GUI Development Assignment
The GUI development assignment of the course consists
of the design, development, testing
and evaluation of a graphical (computer) user-interface
for a (room) thermostat.
This GUI should be developed with the aid of a GUI builder
(such as Symantec Café,
Borland's JBuilder or
Sun's Java Workshop).
Required features of the thermostat are:
- There are two temperatures: day and night,
which the user can set.
- There is one week-program. Each day may have different times for
switching between day and night temperature.
The week-program should be easy to specify and to review and update.
- Each day may have up to five changes from day to night and five
changes from night to day. Midnight is always an extra switch to the
night temperature (unless this is the start of a day period).
- It must be easy to override the current temperature temporarily,
until the next programmed switch. The temperature can be controlled
by increments and decrements of 0.1 degrees.
- It must be easy to override the current temperature "permanently",
that is until the user switches back to the week program.
- It must also be easy to set the day and time.
The prototype should operate about 300 times faster than real time.
(This means one second corresponds to 5 minutes.)
- The application should interface to a House object,
which must run in a separate thread.
The House thread keeps track of the temperature changes,
and provides an int getTemperature() call which returns
10 times the temperature in degrees centigrade.
The House also offers a setTemperature(int) method to
set the desired temperature (in 1/10 degrees).
Setting the temperature does not immediately result in reaching that
temperature.
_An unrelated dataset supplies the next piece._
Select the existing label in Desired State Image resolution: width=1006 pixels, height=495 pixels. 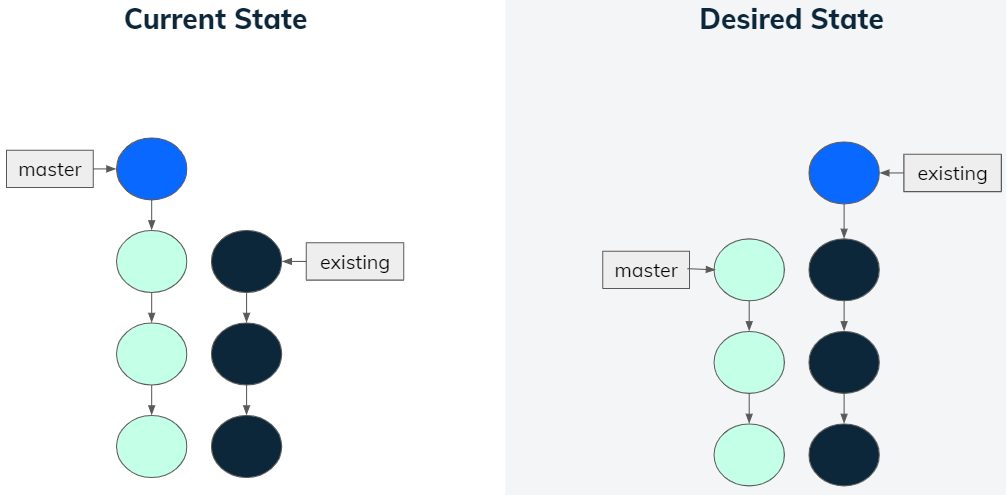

There is some delay, which simulates that the heater must
come on and needs some time to effectively heat up the room.
When the desired temperature is lowered it also takes some time before
the room cools down.
- The thermostat is intended for "normal" people, who are smart enough
to use the timer on a VCR or microwave, but who are not computer specialists.
This project goes as follows:
- You must hold a brainstorming session and report on the result.
- You must perform a formal and back of the envelope analysis of
the task of programming the thermostat for an entire week (with different
temperatures on weekdays than on the weekend, and with exceptions on
wednesday night and sunday night).
- You must create a prototype as a Java 1.1 applet.
- You must hand in the brainstorming and analysis reports together with
a DOS-formatted floppy disk containing a complete prototype
that must work when installed on a Unix World Wide Web server.
The floppy must contain one single ZIP archive or a gzipped tar archive.
The floppy and paper documents must carry the student id's and email
addresses of all group members.
The delivery address and deadline for this part will
be announced during the lectures.
- A secretary will set up a meeting for evaluating your prototype.
Two other groups need to work together during the evaluation
of your assignment: one will carry out an experiment, while the other
observes the experiment. (You are present to offer help in case the
experiment goes terribly wrong.)
Note: if you miss the deadline, your next opportunity to hand in this
assignment and take part in the experiment will be in July or August 1999.